At the very top of the Pajares pass (1379m) stands a Parador, closed down and looking sadly forlorn now that it’s by-passed by the motorway, but you can park here and look back down the road you have just climbed and over the jumble of mountain peaks. The drive down the other side of the mountains towards Leon is quick and easy. The change in the countryside is striking; the verdant hills are now replaced by scorched wheat fields. Even when the weather on the Oviedo side is overcast and chilly, here the sun may be burning hot.
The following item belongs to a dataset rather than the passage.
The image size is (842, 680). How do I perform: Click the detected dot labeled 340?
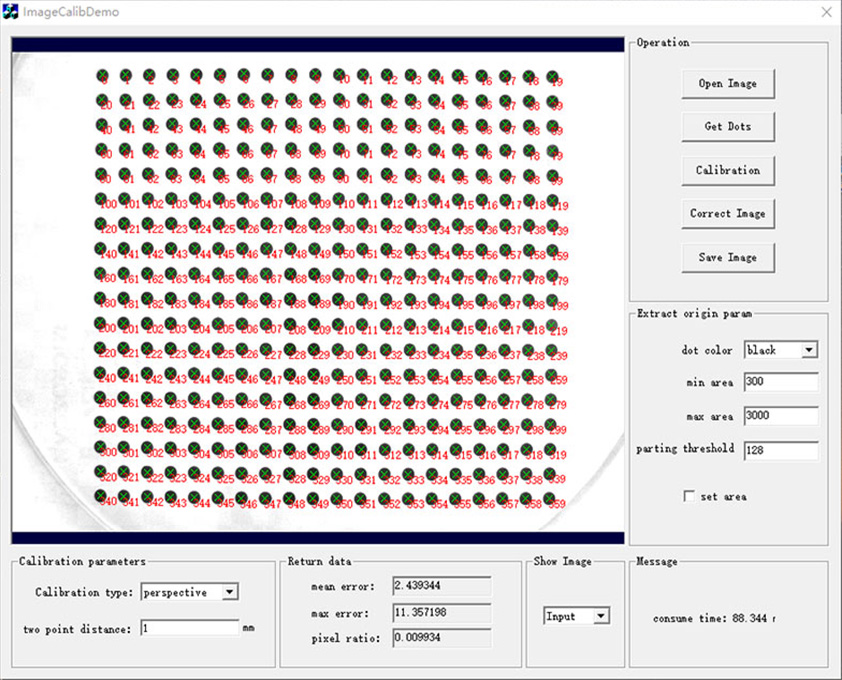(x=102, y=496)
Astorga SW, 50km by road. – The next major stop after Leon for the pilgrims on their way to Santiago de Compostela, Astorga was well known for the excellence of its fairs. Set in pretty, verdant countryside, the city is worth visiting for its cathedral and a bizarre episcopal palace, which looks like Sleeping Beauty’s castle and was built in 1889 by Antonio Gaudi, best known for his outstanding architectural work in Barcelona. The town is also famous for the Maragatos people who live in the surrounding countryside; they are a reclusive race believed to be descended from Berbers and Visigoths — you may be fortunate enough to see some in the town dressed in their distinctive costume (men in baggy trousers and women in brightly coloured shawls and full skirts).
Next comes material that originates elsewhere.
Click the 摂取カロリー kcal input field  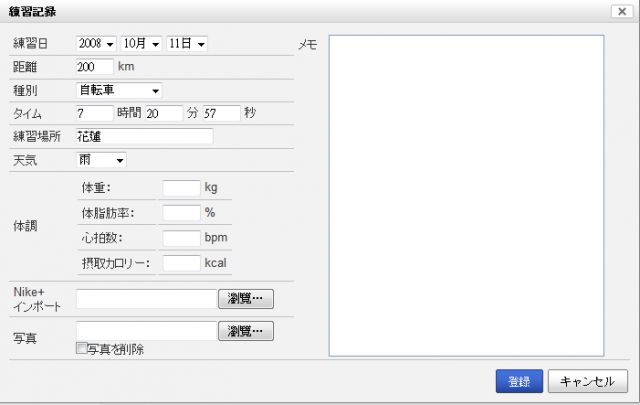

Valporquero Caves N, 35km by road. – Dramatic formations of stalactites — including a stalactite star; all stained an extraordinary variety of colors and tones by the mineral oxides in the stone.
Where to stay in Leon
San Marcos Hostal – Unless you’re exceptionally well informed on these things, you probably won’t have heard of Leon’s San Marcos hotel. Once you’ve seen it, you’re unlikely ever to forget it. Its official category is five-star grande luxe and Michelin gives it a rating of five red gables and this in an area where any red rating is noteworthy. Classifications and categorisations are pitifully inadequate when it comes to conveying the attraction of the San Marcos. One writer describes it as one of the five best hotels in the world. You would have to agree with that, but the San Marcos is more than simply a hotel, it is an experience — for a night or two you are allowed to indulge yourself in magnificence.
There may be some hotels that offer greater luxury than the San Marcos; there are few that can match it for style and grandeur. The core of the hotel is a 12th-century monastery where soldier friars helped protect pilgrims on the way to Santiago de Compostela. (The hotel’s chambermaids are dressed in what look like nurses’ uniforms, presumably in the tradition of the hotel’s role as a pilgrim’s hospital.) The foyer is a large hall decorated with paintings and other art treasures; large windows reveal delightful cloisters filled with sculptures and a variety of Roman archaeological discoveries. For other hotels and cheaper pension accommodation it is better to check booking.com or hotels.com for availability.